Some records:

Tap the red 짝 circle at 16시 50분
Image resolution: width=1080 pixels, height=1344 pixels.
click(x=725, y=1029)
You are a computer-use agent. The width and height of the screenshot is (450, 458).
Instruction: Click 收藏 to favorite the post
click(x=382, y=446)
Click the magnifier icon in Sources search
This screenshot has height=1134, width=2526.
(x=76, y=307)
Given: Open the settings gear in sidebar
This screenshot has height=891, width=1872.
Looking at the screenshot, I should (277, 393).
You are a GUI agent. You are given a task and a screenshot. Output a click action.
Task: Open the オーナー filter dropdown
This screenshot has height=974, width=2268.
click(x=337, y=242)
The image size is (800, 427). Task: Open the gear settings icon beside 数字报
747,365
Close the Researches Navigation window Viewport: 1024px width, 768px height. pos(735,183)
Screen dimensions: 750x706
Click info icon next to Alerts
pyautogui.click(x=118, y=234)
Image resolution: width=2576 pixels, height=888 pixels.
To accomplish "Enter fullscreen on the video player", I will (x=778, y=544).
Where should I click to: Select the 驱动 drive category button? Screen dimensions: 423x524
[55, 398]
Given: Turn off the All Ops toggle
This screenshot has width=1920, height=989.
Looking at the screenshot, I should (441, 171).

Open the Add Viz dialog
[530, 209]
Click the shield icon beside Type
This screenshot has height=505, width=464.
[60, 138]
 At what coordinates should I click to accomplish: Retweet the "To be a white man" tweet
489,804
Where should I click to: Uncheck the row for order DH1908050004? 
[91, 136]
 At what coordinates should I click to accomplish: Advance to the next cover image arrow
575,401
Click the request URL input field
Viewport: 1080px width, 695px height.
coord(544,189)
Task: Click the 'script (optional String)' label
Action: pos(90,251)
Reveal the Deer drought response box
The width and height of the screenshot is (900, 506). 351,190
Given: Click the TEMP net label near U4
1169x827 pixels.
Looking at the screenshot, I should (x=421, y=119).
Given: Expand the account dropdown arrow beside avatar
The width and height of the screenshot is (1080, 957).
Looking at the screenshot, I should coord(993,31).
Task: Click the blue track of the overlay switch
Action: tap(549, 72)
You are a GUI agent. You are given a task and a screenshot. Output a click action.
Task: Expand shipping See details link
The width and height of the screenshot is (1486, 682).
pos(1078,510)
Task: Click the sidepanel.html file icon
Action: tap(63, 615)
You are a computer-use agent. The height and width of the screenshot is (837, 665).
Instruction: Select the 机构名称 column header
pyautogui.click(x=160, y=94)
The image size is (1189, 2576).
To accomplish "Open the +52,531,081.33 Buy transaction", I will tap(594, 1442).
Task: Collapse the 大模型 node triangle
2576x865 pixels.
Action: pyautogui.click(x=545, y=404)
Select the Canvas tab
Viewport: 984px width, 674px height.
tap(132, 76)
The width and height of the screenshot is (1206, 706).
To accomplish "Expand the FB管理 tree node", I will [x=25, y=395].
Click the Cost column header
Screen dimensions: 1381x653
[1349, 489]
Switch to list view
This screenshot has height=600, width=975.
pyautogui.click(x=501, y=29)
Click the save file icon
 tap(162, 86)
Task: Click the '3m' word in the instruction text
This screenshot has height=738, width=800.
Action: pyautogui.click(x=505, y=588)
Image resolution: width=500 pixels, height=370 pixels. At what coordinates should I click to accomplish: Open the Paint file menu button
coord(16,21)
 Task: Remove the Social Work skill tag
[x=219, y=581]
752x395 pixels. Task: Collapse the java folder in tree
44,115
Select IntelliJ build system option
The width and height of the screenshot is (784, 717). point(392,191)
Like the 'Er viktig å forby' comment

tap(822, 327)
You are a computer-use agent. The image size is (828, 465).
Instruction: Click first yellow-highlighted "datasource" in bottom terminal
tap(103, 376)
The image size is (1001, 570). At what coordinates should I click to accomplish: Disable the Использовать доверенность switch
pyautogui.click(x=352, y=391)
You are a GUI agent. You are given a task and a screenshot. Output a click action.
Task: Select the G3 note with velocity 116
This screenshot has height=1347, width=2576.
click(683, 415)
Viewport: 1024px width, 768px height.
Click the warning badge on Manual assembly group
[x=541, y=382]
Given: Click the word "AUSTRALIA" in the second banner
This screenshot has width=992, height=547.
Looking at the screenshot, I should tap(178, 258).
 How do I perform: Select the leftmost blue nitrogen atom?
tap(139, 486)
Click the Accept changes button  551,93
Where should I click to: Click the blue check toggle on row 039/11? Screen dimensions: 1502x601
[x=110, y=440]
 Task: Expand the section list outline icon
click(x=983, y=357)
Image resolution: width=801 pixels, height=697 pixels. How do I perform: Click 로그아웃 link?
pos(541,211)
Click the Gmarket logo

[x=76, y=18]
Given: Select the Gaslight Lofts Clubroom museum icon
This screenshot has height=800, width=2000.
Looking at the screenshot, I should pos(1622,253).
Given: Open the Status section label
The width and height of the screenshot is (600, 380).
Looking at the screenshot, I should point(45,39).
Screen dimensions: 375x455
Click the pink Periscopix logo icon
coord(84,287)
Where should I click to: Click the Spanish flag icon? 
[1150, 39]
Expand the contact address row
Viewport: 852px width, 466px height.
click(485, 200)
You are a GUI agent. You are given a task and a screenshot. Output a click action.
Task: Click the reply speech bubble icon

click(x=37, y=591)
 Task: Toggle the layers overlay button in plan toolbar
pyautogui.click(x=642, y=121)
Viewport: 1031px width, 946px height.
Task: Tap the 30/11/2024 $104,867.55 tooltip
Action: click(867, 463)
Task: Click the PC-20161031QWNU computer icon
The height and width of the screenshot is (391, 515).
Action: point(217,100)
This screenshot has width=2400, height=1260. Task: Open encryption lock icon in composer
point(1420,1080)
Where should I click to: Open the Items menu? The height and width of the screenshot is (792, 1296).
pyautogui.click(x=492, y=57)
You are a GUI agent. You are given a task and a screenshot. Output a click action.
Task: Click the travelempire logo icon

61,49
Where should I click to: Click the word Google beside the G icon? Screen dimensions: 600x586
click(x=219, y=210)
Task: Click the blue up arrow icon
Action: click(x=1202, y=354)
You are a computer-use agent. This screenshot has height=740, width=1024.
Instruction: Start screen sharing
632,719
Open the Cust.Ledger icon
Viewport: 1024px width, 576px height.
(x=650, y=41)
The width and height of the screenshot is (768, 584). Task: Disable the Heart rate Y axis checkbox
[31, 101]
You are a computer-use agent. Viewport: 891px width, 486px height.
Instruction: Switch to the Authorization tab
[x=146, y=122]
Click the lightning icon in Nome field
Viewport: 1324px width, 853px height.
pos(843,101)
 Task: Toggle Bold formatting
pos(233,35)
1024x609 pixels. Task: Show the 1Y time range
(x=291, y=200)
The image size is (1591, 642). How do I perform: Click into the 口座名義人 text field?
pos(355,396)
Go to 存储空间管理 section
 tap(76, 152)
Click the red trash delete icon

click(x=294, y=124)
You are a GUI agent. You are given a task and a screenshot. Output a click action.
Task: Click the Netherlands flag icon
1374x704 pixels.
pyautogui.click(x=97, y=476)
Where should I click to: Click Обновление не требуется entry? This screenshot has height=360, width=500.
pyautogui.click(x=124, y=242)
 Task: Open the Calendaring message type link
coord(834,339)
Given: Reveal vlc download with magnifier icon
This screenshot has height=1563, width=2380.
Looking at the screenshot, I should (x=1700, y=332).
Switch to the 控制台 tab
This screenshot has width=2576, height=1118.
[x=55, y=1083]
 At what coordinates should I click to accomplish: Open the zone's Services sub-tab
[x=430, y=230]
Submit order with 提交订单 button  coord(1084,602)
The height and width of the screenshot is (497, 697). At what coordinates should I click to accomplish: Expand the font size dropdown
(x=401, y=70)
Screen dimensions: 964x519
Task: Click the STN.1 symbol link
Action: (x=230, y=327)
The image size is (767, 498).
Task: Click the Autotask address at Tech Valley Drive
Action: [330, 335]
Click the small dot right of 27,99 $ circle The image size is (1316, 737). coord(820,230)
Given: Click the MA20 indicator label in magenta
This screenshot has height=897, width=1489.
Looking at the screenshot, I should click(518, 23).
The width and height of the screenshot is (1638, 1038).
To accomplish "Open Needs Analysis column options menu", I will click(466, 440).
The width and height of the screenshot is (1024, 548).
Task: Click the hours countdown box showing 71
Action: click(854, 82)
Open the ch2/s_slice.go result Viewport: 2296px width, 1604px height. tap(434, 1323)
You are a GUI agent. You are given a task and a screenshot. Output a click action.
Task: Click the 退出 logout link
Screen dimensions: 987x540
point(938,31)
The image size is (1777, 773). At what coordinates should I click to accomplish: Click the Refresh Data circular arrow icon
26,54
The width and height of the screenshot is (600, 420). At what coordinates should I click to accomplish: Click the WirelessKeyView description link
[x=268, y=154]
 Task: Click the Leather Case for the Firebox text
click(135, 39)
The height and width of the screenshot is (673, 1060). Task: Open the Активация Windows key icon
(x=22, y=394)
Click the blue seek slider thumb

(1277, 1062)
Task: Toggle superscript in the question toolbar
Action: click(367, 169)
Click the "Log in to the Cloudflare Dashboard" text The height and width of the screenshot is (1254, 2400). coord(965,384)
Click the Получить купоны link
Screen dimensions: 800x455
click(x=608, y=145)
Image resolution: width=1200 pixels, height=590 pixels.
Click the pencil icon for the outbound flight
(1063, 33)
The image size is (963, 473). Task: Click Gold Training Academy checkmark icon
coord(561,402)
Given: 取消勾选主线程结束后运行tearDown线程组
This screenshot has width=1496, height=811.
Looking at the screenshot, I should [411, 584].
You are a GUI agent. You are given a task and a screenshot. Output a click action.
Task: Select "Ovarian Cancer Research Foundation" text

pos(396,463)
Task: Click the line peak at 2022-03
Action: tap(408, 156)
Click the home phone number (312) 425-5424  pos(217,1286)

— CHALLENGE —
Copy the listing from the line containing "How do I perform: Select" through the line containing "coord(84,287)", switching "blue" to "green" and leaving everything else as it is.

— RESULT FOR THIS TASK —
 How do I perform: Select the leftmost green nitrogen atom?
tap(139, 486)
Click the Accept changes button  551,93
Where should I click to: Click the green check toggle on row 039/11? Screen dimensions: 1502x601
[x=110, y=440]
 Task: Expand the section list outline icon
click(x=983, y=357)
Image resolution: width=801 pixels, height=697 pixels. How do I perform: Click 로그아웃 link?
pos(541,211)
Click the Gmarket logo

[x=76, y=18]
Given: Select the Gaslight Lofts Clubroom museum icon
This screenshot has height=800, width=2000.
Looking at the screenshot, I should pos(1622,253).
Given: Open the Status section label
The width and height of the screenshot is (600, 380).
Looking at the screenshot, I should point(45,39).
Screen dimensions: 375x455
Click the pink Periscopix logo icon
coord(84,287)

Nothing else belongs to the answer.